→ **Written request**
Quote the stretch of the material from the line containing "Screen dimensions: 1091x548" through the end of the material, word for word. Leave the pictures out of your answer.

→ **Data provided**
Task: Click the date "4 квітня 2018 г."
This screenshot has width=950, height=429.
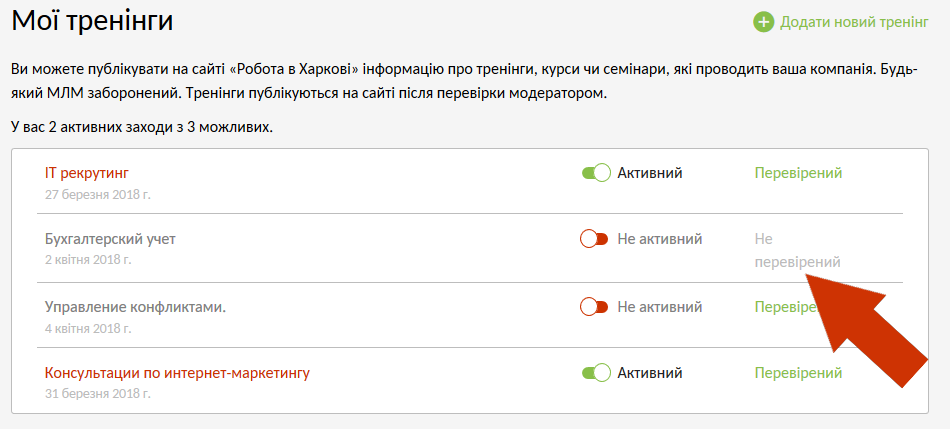Action: [88, 328]
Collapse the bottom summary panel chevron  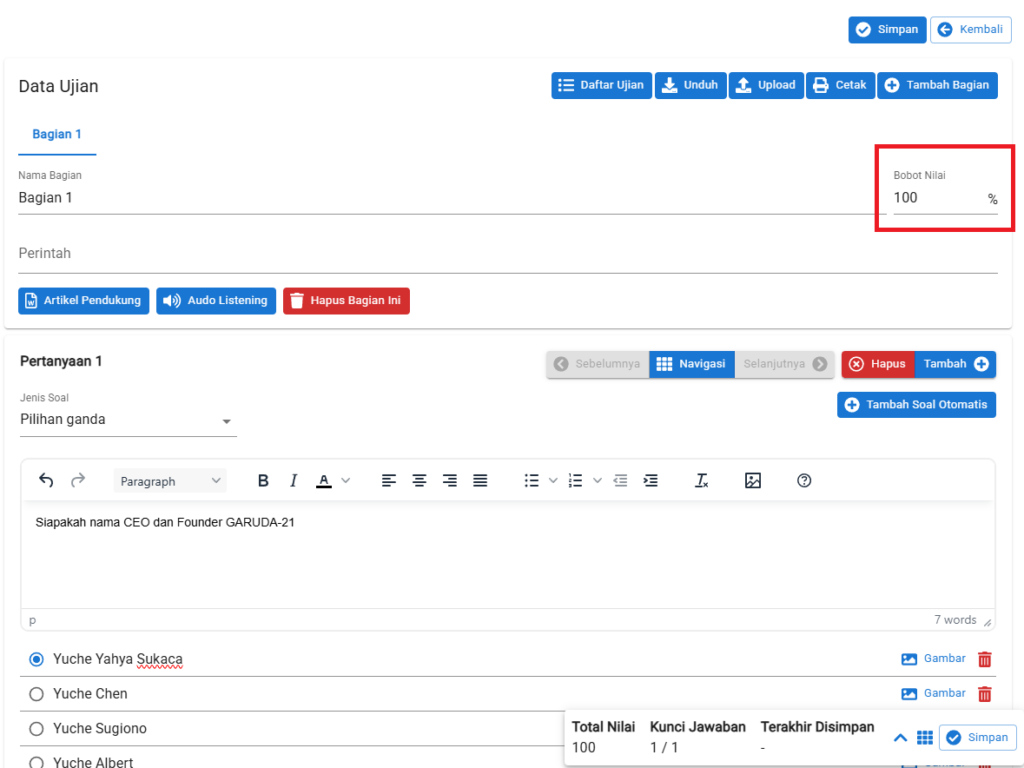(x=900, y=738)
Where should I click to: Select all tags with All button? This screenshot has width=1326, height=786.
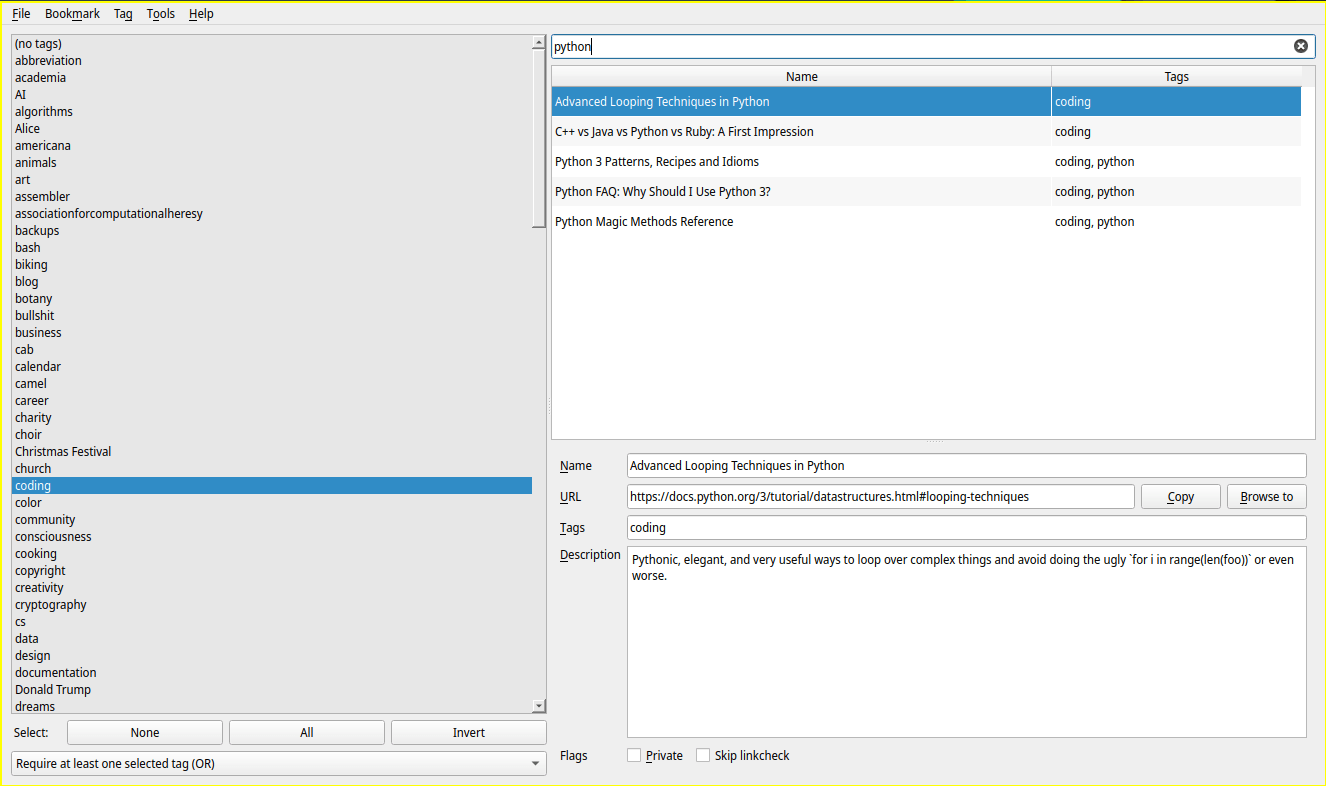click(306, 733)
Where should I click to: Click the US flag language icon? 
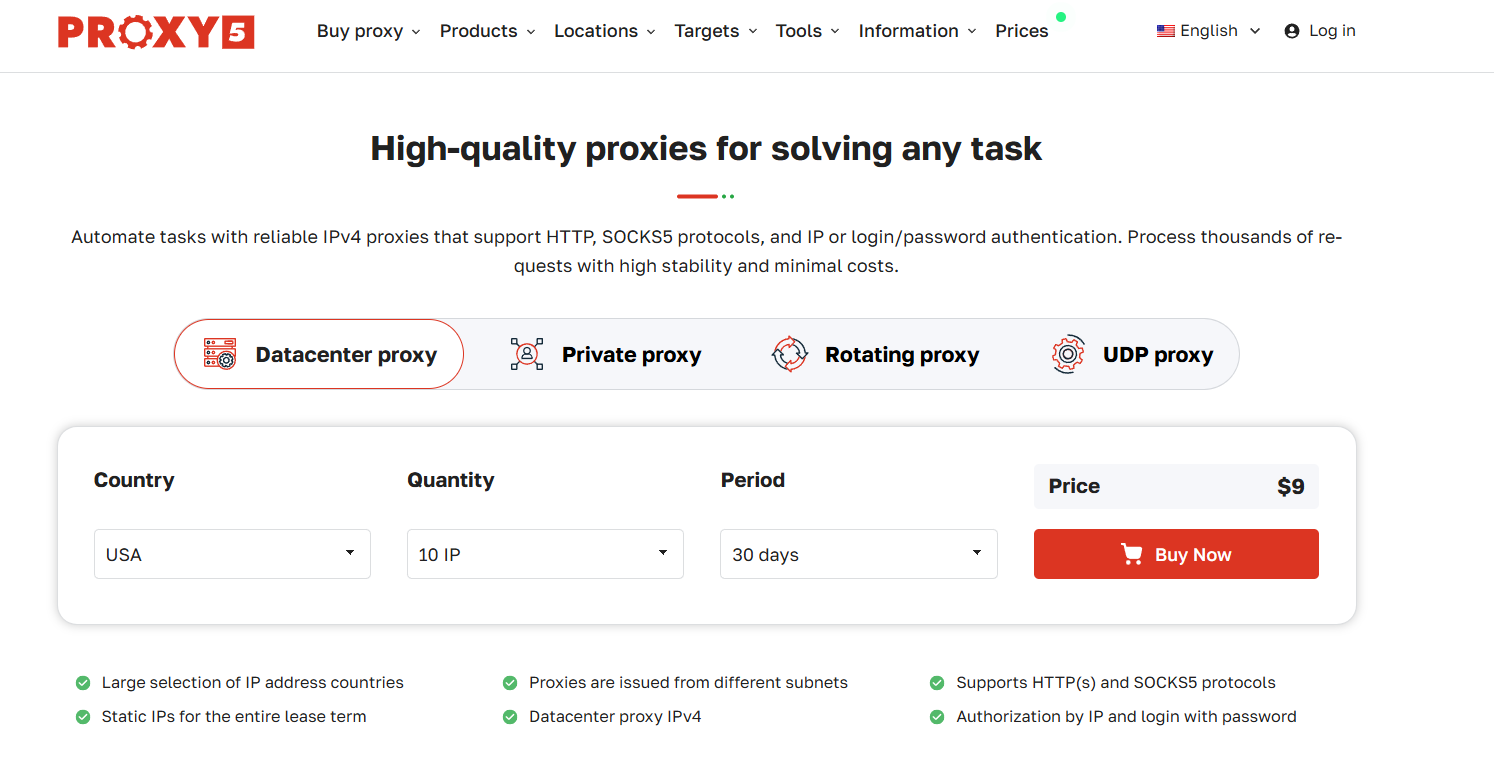(1165, 31)
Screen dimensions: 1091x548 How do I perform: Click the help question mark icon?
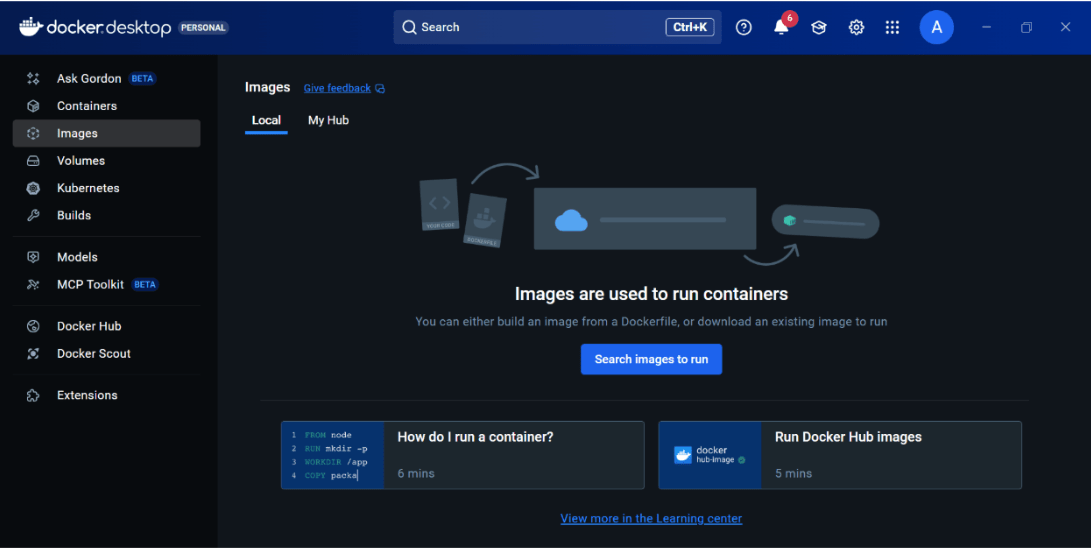point(744,27)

→ **Reply to the task**
Screen dimensions: 1091x548 How do I perform: Click the help question mark icon?
point(744,27)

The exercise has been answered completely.